Fiscal cliff explained

The possibility of the US economy teetering ever closer to the so-called fiscal cliff dominated financial headlines at the turn of the year. It is certainly an emotive term, conjuring a picture of markets sliding into complete disarray. But the reality, while altogether less dramatic, still reflects a fraught situation that caused no end of headaches for economists and politicians in the States.

The fiscal cliff and its effects on markets

Simply put, the fiscal cliff is a description of the financial dilemma faced by the US economy at the tail end of 2012 when the Budget Control Act of 2011 was due to be implemented.

Changes to tax

At midnight on New Year's Eve, one of the results of this legislation was to conclude the previous year's temporary tax cuts on payrolls. While this had provided considerable monetary leeway for workers right across the board, the new rules meant that everyone's tax would instantly be hiked by 2%.

Similarly, there would be an end of the tax breaks which had been in force for some businesses, as well as changes in the alternative minimum tax threshold. Effectively, this led to a rollback of the 'Bush tax cuts' that were implemented back in 2001-3, signalling that the upgraded tax regime required to pay for President Obama's health care revolution were about to start biting.

Spending cuts

At the same time as the tax rises, a series of spending cuts were due to be put into place. These had previously been agreed on during the 'debt ceiling deal' ironed out in 2011. This would affect well over a thousand government programs, from Medicare to the defence budget.

Of these two factors, the tax changes are regarded as the most significant. Countering the economic repercussions of hitting this fiscal cliff led to long hours of argument and bargaining between Democrat and Republican representatives as alternative strategies for coping with this sudden shock to the American economy were discussed.

How the fiscal cliff was countered

Three hours before midnight, the rival parties finally signed-off a deal to avert the fallout of the fiscal cliff.
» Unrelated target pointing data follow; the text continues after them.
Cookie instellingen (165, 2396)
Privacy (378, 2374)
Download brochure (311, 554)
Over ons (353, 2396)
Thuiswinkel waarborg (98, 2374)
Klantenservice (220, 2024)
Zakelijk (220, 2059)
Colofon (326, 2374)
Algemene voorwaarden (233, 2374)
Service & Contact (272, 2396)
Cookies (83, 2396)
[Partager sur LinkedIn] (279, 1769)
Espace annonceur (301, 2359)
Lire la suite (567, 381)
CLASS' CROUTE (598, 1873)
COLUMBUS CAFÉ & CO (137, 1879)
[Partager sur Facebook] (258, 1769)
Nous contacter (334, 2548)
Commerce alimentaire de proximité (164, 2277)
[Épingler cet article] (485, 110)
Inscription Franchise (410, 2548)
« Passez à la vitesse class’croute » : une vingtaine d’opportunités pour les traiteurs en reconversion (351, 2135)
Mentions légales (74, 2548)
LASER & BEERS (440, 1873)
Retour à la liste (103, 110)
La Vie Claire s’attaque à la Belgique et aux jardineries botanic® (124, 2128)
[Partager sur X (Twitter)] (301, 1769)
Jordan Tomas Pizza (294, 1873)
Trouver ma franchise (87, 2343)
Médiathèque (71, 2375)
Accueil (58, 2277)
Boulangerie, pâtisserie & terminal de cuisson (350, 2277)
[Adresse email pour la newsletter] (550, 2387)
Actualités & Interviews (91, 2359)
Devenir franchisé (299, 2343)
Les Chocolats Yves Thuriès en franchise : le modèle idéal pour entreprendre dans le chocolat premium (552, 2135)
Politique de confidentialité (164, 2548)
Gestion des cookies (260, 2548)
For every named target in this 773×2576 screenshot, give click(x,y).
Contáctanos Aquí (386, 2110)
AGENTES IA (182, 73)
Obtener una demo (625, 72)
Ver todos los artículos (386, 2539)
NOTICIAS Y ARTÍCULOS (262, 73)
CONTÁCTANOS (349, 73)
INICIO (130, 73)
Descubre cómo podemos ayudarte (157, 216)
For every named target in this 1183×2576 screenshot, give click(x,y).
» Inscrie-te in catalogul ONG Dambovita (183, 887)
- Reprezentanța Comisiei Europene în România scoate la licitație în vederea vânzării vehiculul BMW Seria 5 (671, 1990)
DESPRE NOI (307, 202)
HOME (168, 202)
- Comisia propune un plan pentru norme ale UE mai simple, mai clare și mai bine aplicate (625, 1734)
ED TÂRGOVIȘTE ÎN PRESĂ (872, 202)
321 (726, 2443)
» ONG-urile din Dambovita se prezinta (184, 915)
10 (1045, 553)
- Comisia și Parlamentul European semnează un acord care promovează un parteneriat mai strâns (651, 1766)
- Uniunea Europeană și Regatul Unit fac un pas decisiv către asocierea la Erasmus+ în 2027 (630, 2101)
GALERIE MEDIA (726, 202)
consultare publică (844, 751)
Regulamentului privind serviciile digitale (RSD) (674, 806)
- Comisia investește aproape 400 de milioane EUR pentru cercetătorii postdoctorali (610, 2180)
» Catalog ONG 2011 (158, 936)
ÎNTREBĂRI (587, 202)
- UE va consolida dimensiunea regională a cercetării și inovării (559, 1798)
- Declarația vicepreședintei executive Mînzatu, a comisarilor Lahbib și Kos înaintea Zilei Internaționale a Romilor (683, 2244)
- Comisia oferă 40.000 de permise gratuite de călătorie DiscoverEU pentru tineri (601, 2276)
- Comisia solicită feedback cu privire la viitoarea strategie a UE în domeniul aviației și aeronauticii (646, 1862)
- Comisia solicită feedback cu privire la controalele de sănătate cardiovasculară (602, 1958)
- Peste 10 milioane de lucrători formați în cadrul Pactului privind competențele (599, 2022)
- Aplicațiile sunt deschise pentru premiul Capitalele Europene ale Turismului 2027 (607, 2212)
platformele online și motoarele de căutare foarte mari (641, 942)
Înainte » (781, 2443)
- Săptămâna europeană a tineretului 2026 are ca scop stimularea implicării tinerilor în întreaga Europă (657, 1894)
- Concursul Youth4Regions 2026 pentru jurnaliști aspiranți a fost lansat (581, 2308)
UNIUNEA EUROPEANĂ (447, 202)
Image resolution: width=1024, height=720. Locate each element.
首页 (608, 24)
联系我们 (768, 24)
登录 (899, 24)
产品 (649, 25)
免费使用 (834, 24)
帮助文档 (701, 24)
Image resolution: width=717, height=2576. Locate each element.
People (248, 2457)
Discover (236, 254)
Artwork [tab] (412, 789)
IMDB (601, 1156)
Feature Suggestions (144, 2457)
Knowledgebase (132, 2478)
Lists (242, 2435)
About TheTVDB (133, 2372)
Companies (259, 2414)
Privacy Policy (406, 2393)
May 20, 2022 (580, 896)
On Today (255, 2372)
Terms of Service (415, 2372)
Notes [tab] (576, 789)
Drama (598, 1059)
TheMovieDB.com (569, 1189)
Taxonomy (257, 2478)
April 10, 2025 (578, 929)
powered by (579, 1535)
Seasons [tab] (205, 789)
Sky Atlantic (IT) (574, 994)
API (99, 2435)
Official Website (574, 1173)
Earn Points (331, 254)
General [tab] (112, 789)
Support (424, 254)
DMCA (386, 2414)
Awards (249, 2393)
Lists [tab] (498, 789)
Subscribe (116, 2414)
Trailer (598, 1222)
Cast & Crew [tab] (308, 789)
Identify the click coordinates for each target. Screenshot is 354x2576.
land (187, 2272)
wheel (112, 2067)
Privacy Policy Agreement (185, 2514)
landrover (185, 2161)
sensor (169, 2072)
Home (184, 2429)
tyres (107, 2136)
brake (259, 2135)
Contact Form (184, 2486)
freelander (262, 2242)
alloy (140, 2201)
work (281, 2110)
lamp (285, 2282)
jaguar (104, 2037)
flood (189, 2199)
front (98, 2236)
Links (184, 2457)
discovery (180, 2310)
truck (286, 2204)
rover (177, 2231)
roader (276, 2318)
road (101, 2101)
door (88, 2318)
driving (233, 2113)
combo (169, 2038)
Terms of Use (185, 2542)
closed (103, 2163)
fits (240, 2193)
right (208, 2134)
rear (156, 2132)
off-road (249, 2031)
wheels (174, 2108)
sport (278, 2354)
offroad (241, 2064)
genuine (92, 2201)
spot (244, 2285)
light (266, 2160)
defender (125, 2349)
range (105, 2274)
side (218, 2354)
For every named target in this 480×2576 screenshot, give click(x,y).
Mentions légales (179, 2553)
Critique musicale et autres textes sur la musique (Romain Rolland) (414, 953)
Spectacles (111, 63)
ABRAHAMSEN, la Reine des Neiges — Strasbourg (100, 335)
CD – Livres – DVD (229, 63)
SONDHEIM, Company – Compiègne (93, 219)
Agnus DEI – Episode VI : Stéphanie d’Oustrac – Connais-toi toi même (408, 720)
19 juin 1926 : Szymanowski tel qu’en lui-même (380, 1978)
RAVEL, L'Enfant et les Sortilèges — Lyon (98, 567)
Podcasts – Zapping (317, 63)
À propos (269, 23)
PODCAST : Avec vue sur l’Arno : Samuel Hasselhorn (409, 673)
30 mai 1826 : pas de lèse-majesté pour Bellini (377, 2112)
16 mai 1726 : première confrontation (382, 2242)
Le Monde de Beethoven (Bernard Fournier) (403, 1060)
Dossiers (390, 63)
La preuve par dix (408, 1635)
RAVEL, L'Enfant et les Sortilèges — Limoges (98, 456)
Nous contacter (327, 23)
The Senate approved their version two hours after the deadline, while the House of Representatives followed suit the following day. While America had, for a short while, actually gone over the cliff, the recommendations were backdated to the start of the New Year.

The deal's key elements included a payroll tax increase to 6.2% for income to $113,700, and a reversal of the Bush tax cuts for individuals earning over $400,000 and couples over $450,000.